• [The task]
Search the records below for the line containing "Given: Open the". Output that line and all later lines exactly; output nothing else.

Top of Materials provided

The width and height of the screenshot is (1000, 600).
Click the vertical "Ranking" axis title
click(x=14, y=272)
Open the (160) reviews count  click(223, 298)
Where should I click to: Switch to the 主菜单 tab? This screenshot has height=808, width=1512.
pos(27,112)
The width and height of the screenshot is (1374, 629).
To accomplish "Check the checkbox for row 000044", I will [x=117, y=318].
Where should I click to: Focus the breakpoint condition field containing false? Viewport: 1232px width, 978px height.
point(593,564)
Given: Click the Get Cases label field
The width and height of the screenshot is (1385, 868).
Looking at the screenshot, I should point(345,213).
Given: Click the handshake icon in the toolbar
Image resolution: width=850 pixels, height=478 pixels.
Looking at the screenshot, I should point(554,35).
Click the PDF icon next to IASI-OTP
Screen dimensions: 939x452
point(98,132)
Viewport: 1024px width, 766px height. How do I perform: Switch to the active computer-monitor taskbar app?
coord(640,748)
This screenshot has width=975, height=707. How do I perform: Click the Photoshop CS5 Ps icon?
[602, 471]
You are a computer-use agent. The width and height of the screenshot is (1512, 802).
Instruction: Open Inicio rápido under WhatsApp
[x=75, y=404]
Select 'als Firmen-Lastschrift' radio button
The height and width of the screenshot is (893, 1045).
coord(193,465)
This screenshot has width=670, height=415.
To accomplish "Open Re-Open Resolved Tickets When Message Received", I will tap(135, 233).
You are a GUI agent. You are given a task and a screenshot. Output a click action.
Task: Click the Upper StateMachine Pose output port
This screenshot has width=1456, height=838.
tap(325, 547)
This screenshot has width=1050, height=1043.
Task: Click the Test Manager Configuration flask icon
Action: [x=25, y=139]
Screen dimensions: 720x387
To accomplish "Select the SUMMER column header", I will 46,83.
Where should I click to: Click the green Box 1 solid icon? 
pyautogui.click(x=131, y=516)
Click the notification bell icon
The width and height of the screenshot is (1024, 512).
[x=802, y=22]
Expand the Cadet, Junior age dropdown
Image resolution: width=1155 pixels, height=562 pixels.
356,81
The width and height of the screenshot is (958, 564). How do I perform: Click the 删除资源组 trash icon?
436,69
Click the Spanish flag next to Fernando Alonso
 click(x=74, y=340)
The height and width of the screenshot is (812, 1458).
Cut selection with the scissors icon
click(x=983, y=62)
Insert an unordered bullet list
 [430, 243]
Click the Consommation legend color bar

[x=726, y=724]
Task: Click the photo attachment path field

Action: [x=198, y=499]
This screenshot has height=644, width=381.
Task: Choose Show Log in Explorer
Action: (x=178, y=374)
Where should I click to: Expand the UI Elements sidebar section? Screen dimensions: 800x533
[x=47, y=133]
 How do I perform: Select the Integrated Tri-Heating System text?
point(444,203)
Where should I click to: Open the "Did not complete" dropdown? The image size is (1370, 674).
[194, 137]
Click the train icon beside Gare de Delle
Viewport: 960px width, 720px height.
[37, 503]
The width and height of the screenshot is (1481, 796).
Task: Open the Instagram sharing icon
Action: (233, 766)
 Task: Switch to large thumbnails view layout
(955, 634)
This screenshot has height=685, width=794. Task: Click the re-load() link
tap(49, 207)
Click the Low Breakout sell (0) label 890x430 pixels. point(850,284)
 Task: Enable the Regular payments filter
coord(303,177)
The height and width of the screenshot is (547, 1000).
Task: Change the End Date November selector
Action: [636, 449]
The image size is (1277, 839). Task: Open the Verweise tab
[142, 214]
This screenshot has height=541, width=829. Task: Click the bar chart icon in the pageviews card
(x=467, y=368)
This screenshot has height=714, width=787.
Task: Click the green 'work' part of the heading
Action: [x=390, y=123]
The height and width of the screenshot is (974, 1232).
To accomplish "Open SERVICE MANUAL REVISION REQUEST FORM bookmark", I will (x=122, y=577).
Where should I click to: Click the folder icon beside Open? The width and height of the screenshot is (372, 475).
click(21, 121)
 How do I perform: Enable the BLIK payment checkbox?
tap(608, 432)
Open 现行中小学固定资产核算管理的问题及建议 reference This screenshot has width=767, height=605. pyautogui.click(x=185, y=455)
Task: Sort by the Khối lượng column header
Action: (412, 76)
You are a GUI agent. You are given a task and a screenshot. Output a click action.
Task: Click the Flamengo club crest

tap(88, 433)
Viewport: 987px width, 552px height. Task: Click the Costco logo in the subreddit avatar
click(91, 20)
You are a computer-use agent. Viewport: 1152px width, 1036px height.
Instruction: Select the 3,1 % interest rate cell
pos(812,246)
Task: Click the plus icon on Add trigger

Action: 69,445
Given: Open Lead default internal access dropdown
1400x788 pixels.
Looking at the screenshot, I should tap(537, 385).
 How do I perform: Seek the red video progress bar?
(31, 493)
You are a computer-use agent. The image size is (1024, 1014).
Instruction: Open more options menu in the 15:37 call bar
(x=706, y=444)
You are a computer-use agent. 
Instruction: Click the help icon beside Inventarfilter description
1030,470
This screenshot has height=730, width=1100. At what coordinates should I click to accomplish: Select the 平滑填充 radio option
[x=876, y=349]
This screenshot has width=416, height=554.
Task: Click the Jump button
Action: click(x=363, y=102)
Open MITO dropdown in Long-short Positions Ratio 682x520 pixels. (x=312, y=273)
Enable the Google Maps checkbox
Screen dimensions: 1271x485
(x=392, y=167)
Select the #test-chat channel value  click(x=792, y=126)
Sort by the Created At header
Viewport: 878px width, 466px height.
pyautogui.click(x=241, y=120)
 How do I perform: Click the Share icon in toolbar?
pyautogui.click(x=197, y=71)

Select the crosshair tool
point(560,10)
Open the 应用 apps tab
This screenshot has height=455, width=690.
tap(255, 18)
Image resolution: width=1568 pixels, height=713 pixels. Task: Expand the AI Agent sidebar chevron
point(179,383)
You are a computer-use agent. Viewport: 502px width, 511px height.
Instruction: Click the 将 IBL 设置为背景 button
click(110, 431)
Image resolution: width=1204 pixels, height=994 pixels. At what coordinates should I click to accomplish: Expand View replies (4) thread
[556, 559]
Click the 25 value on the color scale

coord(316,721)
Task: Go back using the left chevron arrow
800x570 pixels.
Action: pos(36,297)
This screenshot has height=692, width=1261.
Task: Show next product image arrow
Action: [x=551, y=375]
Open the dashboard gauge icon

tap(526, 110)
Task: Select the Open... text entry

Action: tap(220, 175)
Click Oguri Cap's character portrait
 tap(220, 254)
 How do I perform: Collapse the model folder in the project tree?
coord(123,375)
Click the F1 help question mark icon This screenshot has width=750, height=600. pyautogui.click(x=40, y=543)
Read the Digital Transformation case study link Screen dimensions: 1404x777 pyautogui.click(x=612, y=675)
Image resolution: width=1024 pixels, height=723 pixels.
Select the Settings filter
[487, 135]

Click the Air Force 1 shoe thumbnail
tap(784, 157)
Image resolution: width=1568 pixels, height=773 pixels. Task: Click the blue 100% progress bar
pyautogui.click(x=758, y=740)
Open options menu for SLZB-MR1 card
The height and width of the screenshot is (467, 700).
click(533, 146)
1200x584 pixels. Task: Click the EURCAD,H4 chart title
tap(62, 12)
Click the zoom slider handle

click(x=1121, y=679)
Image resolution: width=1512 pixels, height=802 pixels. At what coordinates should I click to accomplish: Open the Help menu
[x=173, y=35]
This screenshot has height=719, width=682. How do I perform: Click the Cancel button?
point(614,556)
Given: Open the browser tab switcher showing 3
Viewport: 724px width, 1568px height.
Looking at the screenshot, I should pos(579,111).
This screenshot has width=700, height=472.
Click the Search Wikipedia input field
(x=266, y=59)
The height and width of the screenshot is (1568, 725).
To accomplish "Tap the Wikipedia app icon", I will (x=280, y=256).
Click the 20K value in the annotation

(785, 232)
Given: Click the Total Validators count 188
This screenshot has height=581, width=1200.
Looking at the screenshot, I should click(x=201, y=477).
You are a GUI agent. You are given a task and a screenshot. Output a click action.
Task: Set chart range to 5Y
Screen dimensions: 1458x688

Bottom of Materials provided

• [Answer below]
Given: Open the browser tab switcher showing 3
Viewport: 724px width, 1568px height.
Looking at the screenshot, I should pos(579,111).
This screenshot has width=700, height=472.
Click the Search Wikipedia input field
(x=266, y=59)
The height and width of the screenshot is (1568, 725).
To accomplish "Tap the Wikipedia app icon", I will (x=280, y=256).
Click the 20K value in the annotation

(785, 232)
Given: Click the Total Validators count 188
This screenshot has height=581, width=1200.
Looking at the screenshot, I should click(x=201, y=477).
You are a GUI agent. You are given a task and a screenshot. Output a click action.
Task: Set chart range to 5Y
Screen dimensions: 1458x688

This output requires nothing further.